I always thought that -ffast-math was telling the compiler. "I do not care about floating point standards compliance, and I do not rely on it. So optimize things that break the standard".

But instead it seems like this also implies a promise to the compiler. A promise that you will not produce Inf, NaN, or -0.0. Whilst especially Inf and NaN can be hard to exclude.

This changes the flag from saying "don't care about standards, make it fast" to "I hereby guarantee this code meets a stricter standard" where also it becomes quite hard to actually deduce you will meet this standard. Especially if you want to actually keep your performance. Because if you need to start putting all divisions in if statements to prevent getting Inf or NaN, that is a huge performance penalty.

2 years ago by adrian_b

The whole rationale for the standard for floating-point operations is to specify the FP operations with such properties that a naive programmer will be able to write programs which will behave as expected.

If you choose any option that is not compliant with the standard, that means, exactly as you have noticed, that you claim that you are an expert in FP computations and you know how to write FP programs that will give the desired results even with FP operations that can behave in strange ways.

So yes, that means that you become responsible to either guarantee that erroneous results do not matter or that you will take care to always check the ranges of input operands, as "okl" has already posted, to ensure that no overflows, underflows or undefined operations will happen.

2 years ago by celrod

> So yes, that means that you become responsible to either guarantee that erroneous results do not matter or that you will take care to always check the ranges of input operands, as "okl" has already posted, to ensure that no overflows, underflows or undefined operations will happen.

This is why I dislike the fact that it removes simple methods for checking if values are NaN, for example. I do not find it ergonomic to disable these checks.

2 years ago by kazinator

If NaN and Inf values can still happen, but you don't have reliable ways of working with them, that is poor.

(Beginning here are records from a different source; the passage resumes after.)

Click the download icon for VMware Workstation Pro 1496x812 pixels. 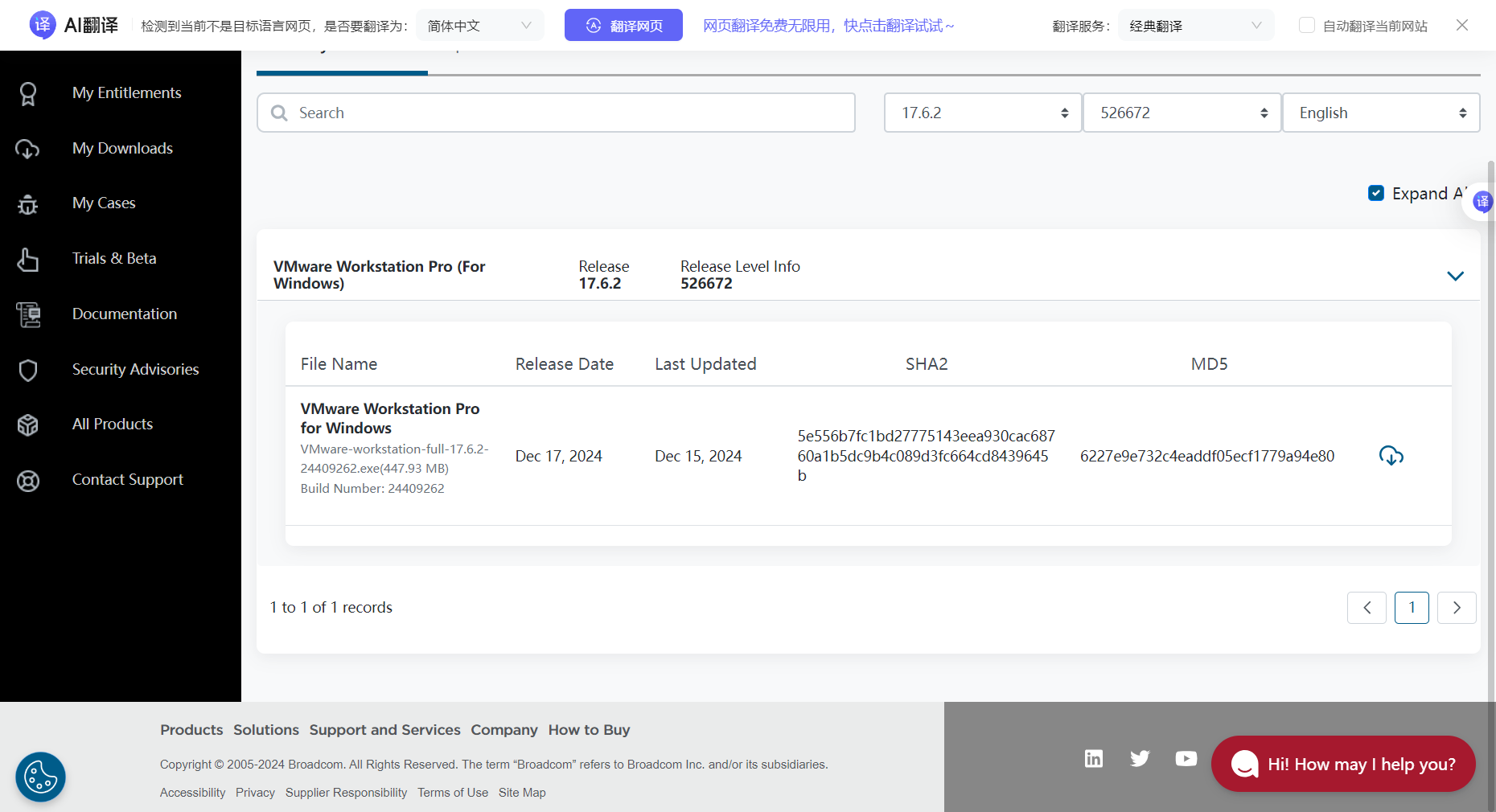(x=1391, y=456)
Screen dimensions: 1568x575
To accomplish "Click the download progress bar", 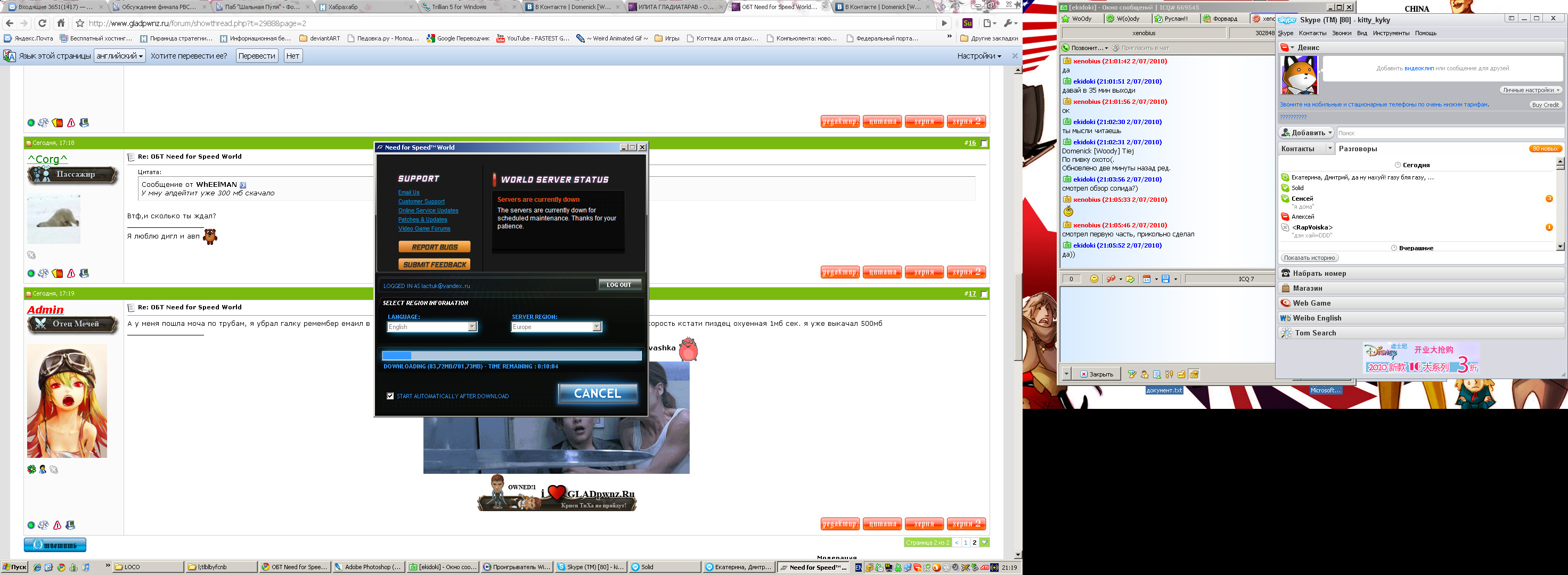I will [x=511, y=355].
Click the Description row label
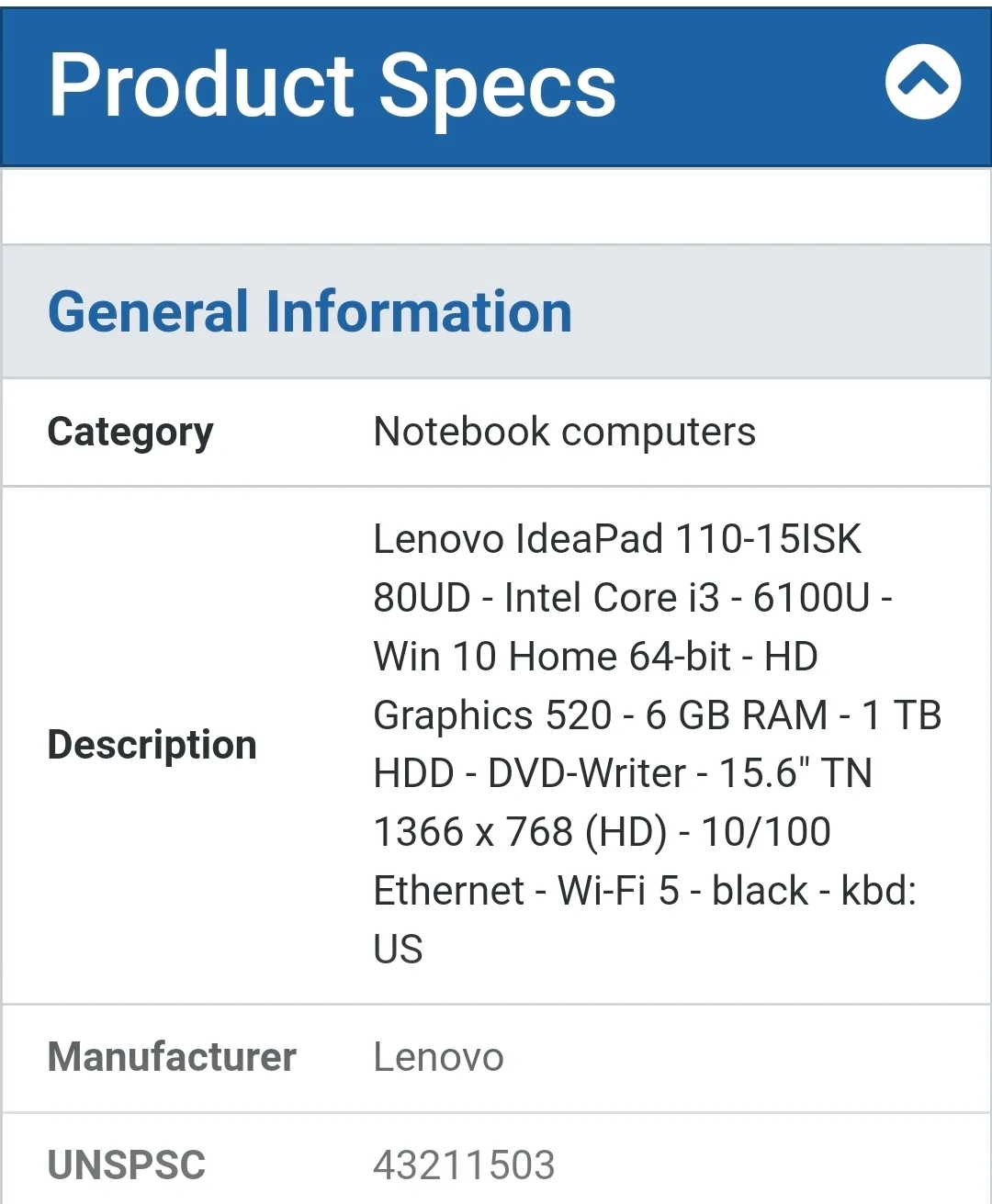 [152, 745]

I think what people really want is a sane floating point mode that throws exceptions instead of these Inf and NaN things, so if their program isn't debugged, they get a clear signal by way of its abnormal termination.

2 years ago by billfruit

Is it adviced to detect overflow and do something about it after an FP computation rather than adding pre-checks to try to avert the overflow?

2 years ago by owlbite

So it depends on how you want to detect overflow.

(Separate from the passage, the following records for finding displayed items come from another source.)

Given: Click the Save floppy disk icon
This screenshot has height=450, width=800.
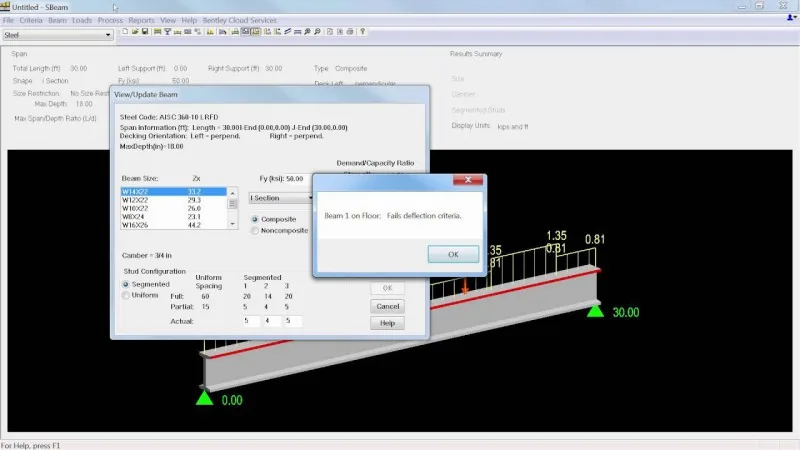Looking at the screenshot, I should 145,32.
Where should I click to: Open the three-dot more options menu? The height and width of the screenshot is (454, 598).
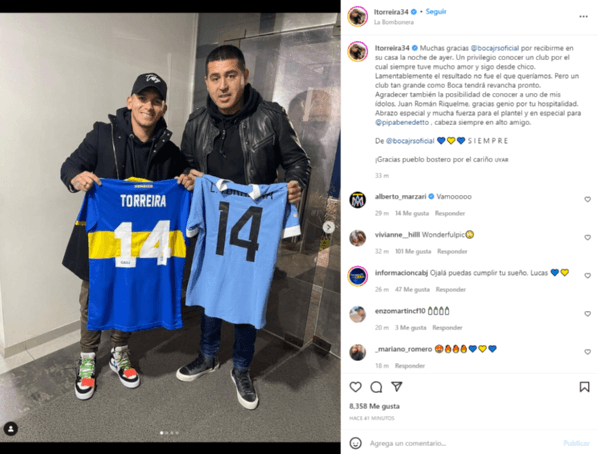click(583, 16)
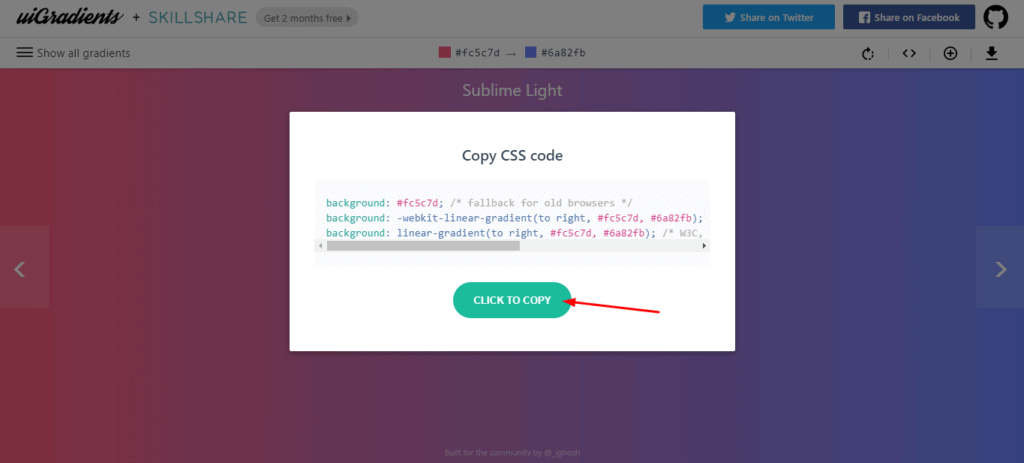Click the rotate gradient direction icon
The height and width of the screenshot is (463, 1024).
868,53
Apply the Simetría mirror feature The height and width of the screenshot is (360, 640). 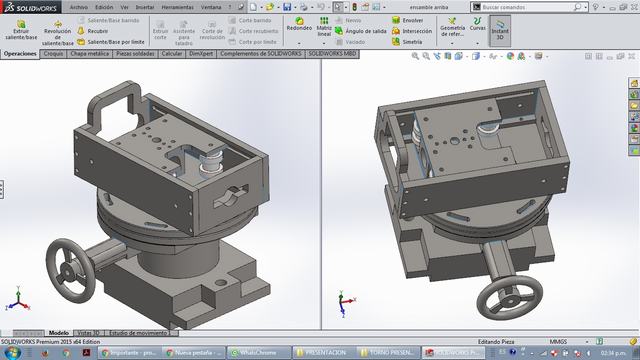[407, 42]
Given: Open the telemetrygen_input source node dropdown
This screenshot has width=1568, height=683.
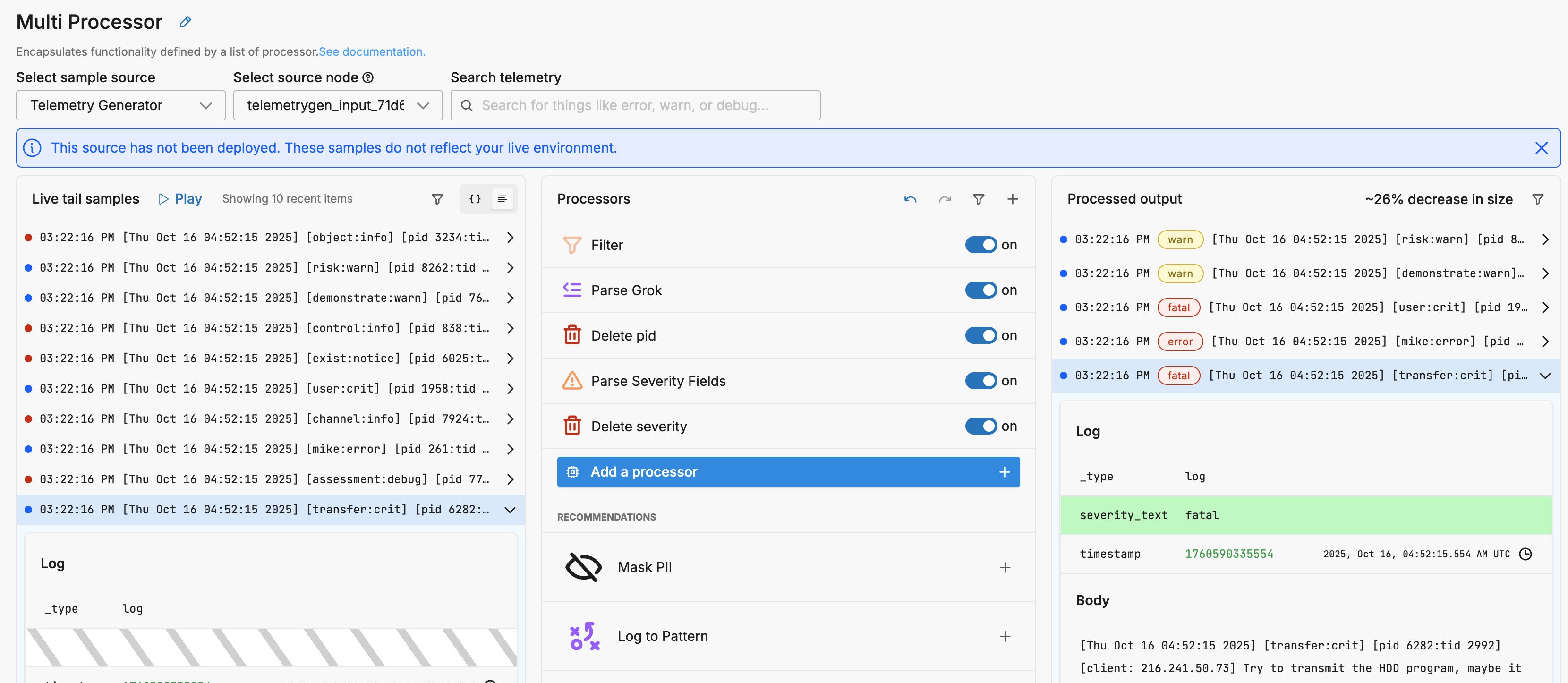Looking at the screenshot, I should tap(337, 105).
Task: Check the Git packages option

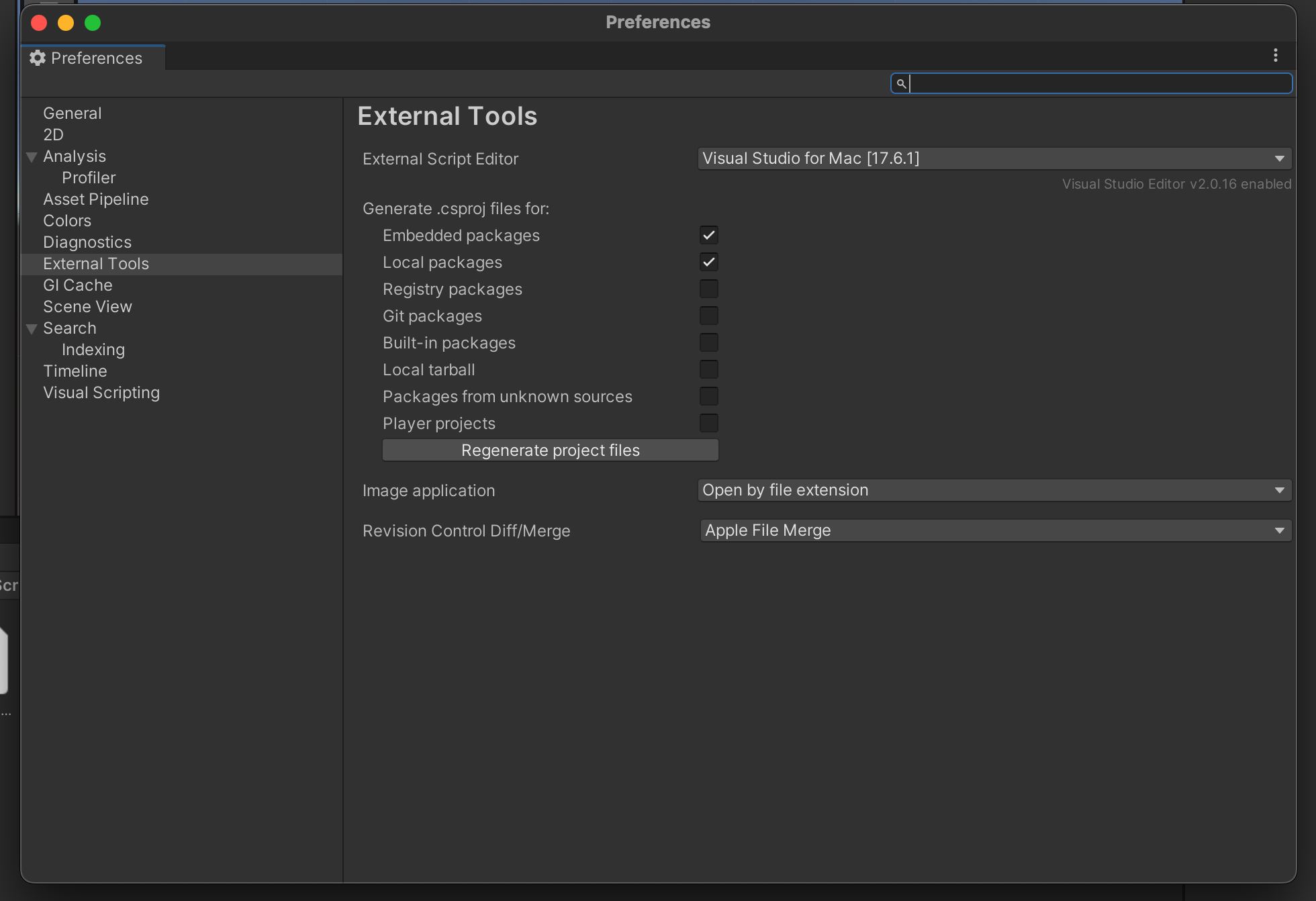Action: [708, 316]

Trapping on math exceptions or otherwise pulling an emergency break doesn't really fit with modern hardware design if you want performance (for one thing, what do you do with the rest of your vector? do you just live with a pipeline flush?).

Adding targeted checks used sparingly can work, but probably requires a deeper understanding of the underlying numerical analysis of your problem. Generally just checking for NaN or Inf at the end is a better solution as these are in most cases absorbing states.

2 years ago by KarlKemp

The only obvious way to test if some operation is going to produce some value(s) is to perform that operation. Yes, for, say, a single multiplication I can anticipate the necessary bounds for each input value. But even short sequences of operations would quickly devolve into labyrinthine nested switch statements.

2 years ago by owlbite

Rename to: -fdisable-math-safeties

2 years ago by pinteresting

Generally if you're seeing a NaN/Inf something has gone wrong, It's very difficult to gracefully recover from and if you tried I think you would lose both sanity and performance!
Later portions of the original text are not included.